**Required action:** Take the line containing "Instruction: Open the Configure Columns tool" and all lines after it, through the end of the material, and repeat them exactly, pictures left out.

+++

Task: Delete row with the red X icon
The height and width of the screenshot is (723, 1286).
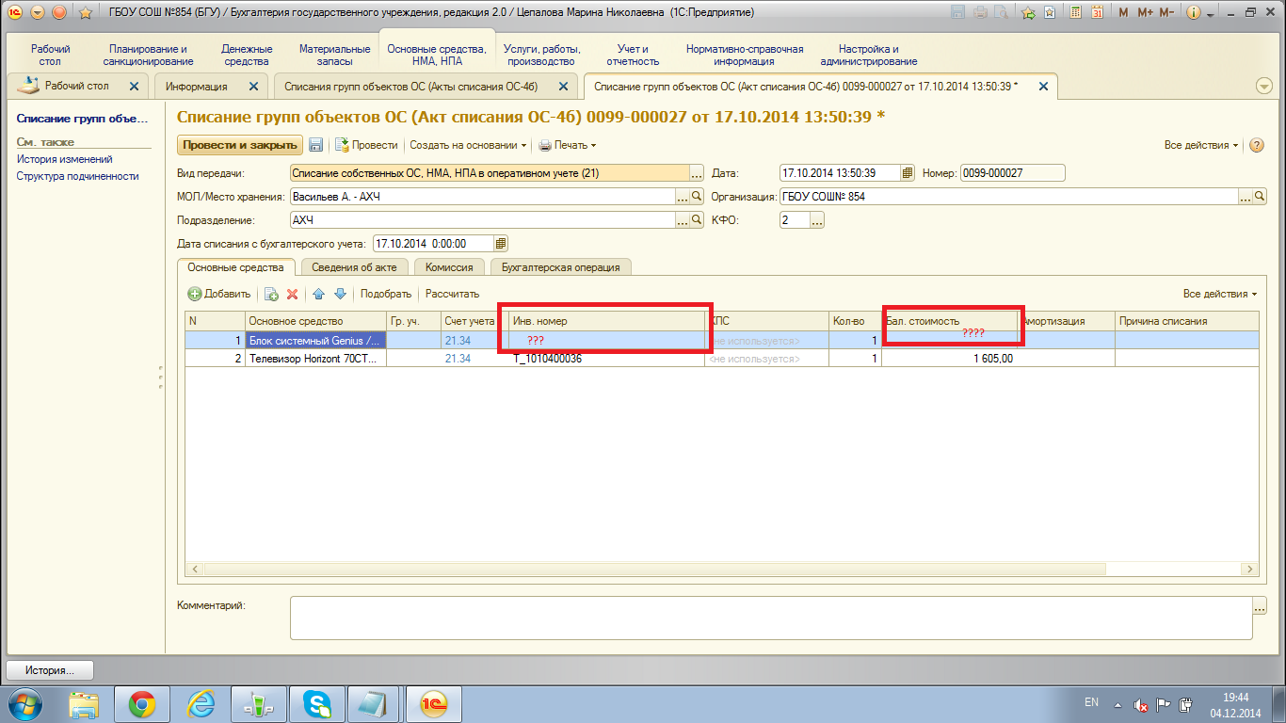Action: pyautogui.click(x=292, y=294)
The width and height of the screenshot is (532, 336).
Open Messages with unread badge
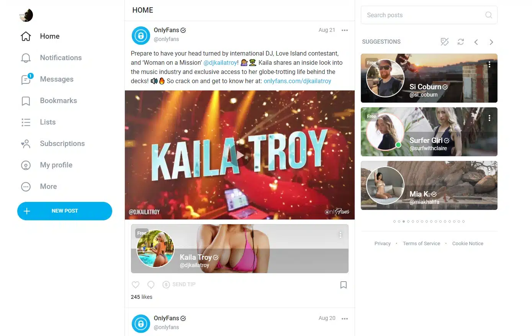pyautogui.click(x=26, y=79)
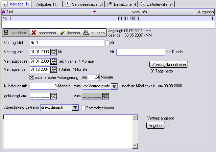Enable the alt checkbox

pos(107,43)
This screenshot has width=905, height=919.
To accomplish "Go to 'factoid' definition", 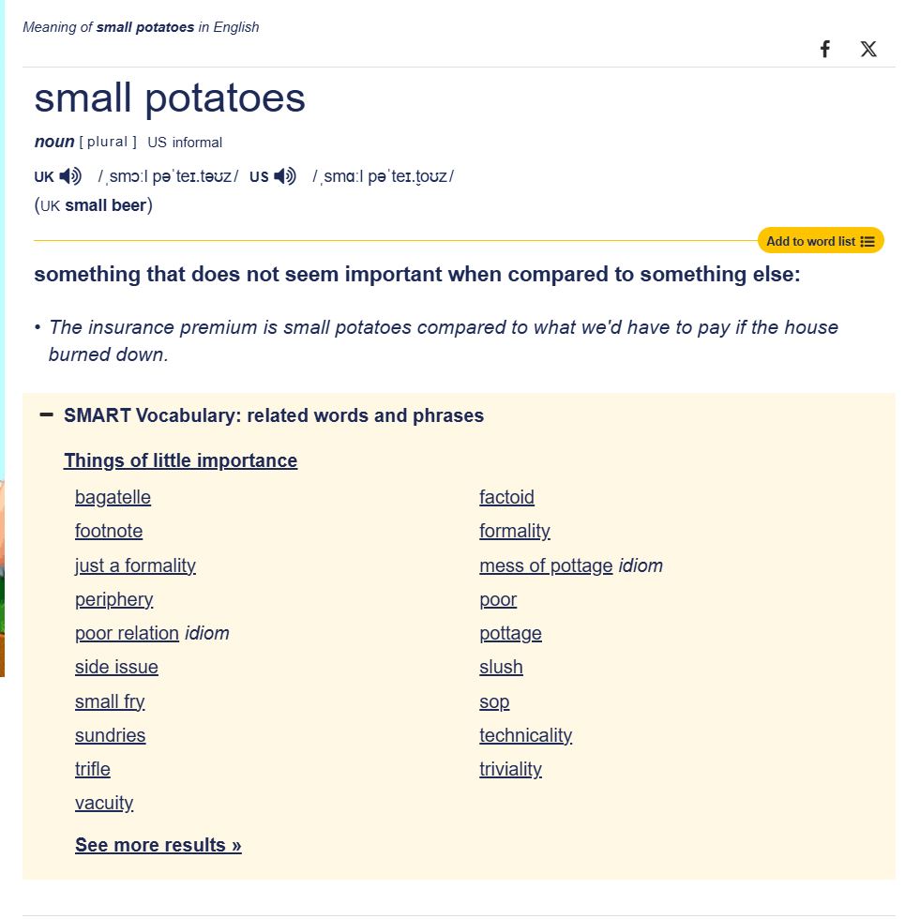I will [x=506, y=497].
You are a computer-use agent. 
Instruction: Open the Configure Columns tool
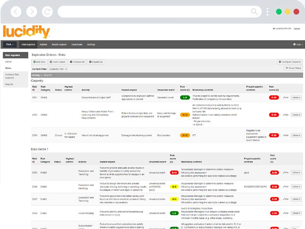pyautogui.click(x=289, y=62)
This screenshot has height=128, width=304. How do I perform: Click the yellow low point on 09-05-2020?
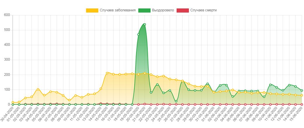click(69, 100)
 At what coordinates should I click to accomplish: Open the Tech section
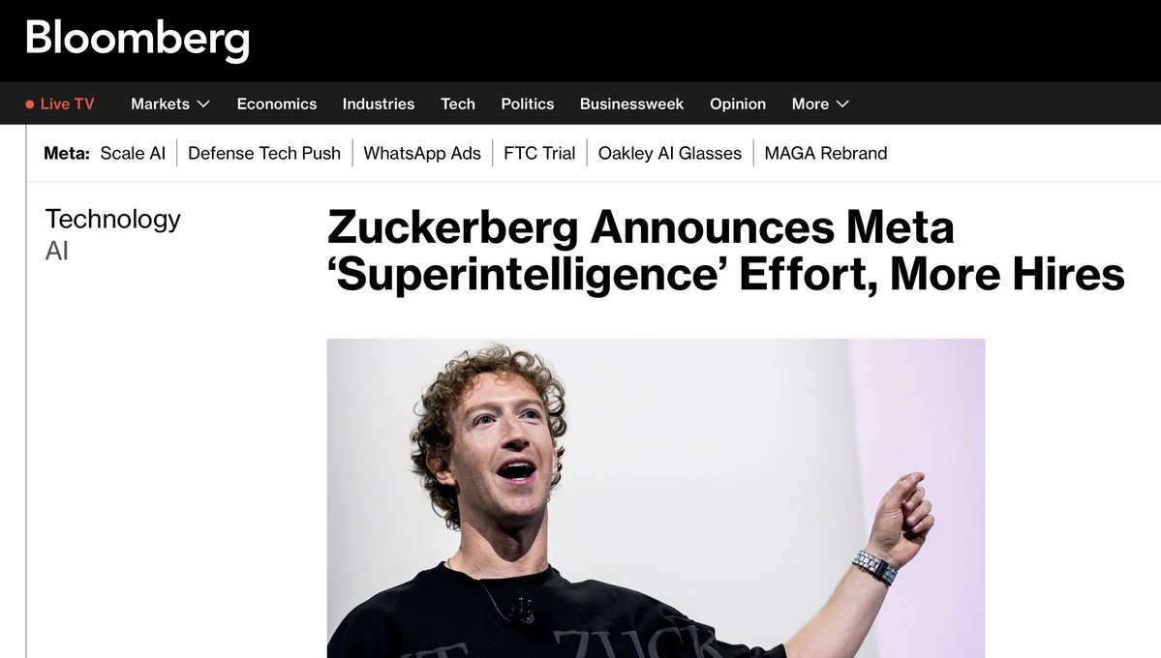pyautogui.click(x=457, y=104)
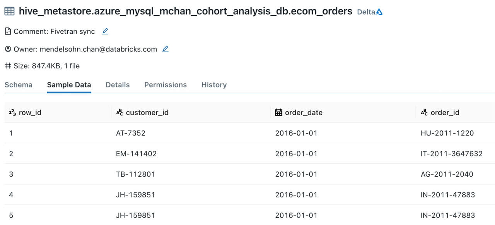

+++

**Expected answer:**
Instruction: Open the Configure Columns tool
pyautogui.click(x=289, y=62)
This screenshot has height=128, width=304. How do I perform: Click the yellow low point on 09-05-2020?
click(69, 100)
 At what coordinates should I click to accomplish: Open the Tech section
pyautogui.click(x=457, y=104)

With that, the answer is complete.